Macron quer que a Europa seja a terceira superpotência, a competir com EUA e China – mas pode acabar a “minar a unidade ocidental”

Emmanuel Macron, em Pequim
Emmanuel Macron, em Pequim
LUDOVIC MARIN

Taiwan e Ucrânia podem, afinal, não ser pontos de união, mas de divisão, no Ocidente. Macron foi a Pequim e pôs em causa a linha norte-americana, mostrando uma França mais dócil para com a China (como foi com a Rússia) e que ambiciona ser líder de um bloco geoestratégico europeu. Mas os analistas alertam para os perigos da política - e da “nostalgia” em relação a uma hegemonia perdida - do Presidente francês: “Macron tornou mais fácil para o Partido Comunista Chinês atirar os europeus uns contra os outros”, garante o analista alemão Roland Freudenstein

Era maio, corria o ano de 2017, e o Presidente russo, Vladimir Putin, encontrava-se em Versalhes para, juntamente com Emmanuel Macron, falar aos jornalistas em conferência de imprensa. A rainha Anna, que casou em 1051 com Henrique I, de França, era trazida à colação. Putin apoderava-se de uma rainha da chamada Rússia de Kiev [confederação que se desagregou no século XII e que incluía parte das atuais Ucrânia, Rússia e Bielorrússia] e que começara a construir as relações com França; as câmaras das televisões captavam Macron, que sorria, sem capacidade para reparar o erro. Mas Petro Poroshenko, então Presidente da Ucrânia, sabia da importância histórica de Anna na aproximação de Kiev ao coração da Europa. No mês seguinte, Poroshenko viajou para França e ajoelhou-se diante da estátua da rainha. Foi quando o Presidente francês pôde redimir-se: Anna de Kiev provara que os laços entre as duas capitais europeias estavam “ancoradas nas profundezas do milénio passado”, disse.

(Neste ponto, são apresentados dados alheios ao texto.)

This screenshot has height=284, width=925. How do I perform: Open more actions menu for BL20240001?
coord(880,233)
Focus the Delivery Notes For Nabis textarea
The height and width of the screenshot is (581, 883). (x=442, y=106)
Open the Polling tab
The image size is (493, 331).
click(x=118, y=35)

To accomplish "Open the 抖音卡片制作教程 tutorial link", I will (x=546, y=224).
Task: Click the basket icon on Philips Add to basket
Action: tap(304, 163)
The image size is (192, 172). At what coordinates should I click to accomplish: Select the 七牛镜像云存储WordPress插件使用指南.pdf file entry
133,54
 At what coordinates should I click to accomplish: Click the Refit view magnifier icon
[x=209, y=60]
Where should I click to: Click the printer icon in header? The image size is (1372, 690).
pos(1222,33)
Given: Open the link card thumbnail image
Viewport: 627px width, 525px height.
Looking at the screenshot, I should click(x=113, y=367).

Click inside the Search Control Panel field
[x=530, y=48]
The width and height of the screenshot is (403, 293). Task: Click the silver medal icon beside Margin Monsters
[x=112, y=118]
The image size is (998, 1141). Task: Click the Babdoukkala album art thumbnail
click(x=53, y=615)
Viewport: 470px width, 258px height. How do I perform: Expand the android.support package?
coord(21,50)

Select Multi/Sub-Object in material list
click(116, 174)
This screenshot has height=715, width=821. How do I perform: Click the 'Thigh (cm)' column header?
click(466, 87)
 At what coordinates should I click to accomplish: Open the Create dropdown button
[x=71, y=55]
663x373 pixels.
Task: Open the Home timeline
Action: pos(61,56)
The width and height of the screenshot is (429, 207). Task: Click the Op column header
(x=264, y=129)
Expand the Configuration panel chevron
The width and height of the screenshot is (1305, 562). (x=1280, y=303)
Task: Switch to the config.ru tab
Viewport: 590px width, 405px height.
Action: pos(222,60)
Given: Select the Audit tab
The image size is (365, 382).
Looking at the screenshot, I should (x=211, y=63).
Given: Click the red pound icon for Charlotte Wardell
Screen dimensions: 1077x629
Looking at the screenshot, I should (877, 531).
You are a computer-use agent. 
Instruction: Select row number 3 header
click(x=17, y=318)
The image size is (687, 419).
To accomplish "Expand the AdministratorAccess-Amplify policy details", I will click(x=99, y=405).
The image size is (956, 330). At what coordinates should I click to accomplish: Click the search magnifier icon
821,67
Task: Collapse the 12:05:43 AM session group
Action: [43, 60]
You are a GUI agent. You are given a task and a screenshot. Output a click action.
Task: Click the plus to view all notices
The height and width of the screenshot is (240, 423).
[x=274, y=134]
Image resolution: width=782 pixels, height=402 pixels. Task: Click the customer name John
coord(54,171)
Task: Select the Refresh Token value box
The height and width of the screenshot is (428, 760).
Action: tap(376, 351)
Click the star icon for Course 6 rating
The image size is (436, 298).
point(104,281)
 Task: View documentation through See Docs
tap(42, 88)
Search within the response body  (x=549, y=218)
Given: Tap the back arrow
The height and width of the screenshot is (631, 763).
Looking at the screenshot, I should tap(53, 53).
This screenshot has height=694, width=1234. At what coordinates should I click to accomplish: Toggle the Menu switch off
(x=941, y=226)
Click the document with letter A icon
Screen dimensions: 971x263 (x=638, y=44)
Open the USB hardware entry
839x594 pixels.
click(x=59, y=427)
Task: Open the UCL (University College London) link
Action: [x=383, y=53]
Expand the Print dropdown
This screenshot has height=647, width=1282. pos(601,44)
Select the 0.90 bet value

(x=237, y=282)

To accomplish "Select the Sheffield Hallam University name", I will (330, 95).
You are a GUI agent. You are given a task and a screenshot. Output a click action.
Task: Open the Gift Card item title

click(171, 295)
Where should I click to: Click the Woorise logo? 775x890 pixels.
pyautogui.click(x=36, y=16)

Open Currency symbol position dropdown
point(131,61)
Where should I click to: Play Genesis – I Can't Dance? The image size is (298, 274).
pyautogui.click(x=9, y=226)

De lá para cá, Macron incorreu em mais potenciais erros históricos. Desde a manifestamente exagerada declaração sobre a “morte cerebral” da NATO à mais recente demarcação da política externa norte-americana, o Presidente francês mostrou querer provar que França corre em pista própria quando o assunto é geopolítica mundial. No avião de volta a casa, após uma visita de três dias a Pequim, Emmanuel Macron afirmou, de acordo com o “POLITICO”, que a Europa deveria reduzir a sua dependência dos EUA e, com isso, evitar ser empurrada para um confronto com a China por causa de Taiwan.

Mais: o plano do Presidente francês passa pela criação da “autonomia estratégica” europeia, em que França pudesse liderar e tornar-se a terceira superpotência. A visão eurocêntrica do chefe de Estado colocaria o continente, e França em particular, como um ator geopolítico com agenda própria que não seguia a linha norte-americana. “O problema é que isso não é devidamente esclarecido, e, pelo contrário, quase envia uma mensagem à China de que a Europa não reagiria fortemente se Pequim empreendesse uma manobra militar em Taiwan”, afirma, em declarações ao Expresso, Una Aleksandra Bērziņa-Čerenkova, cientista política, perita em questões da China, e líder do programa de doutoramento em Ciência Política e Centro de Estudos da China na Universidade de Riga.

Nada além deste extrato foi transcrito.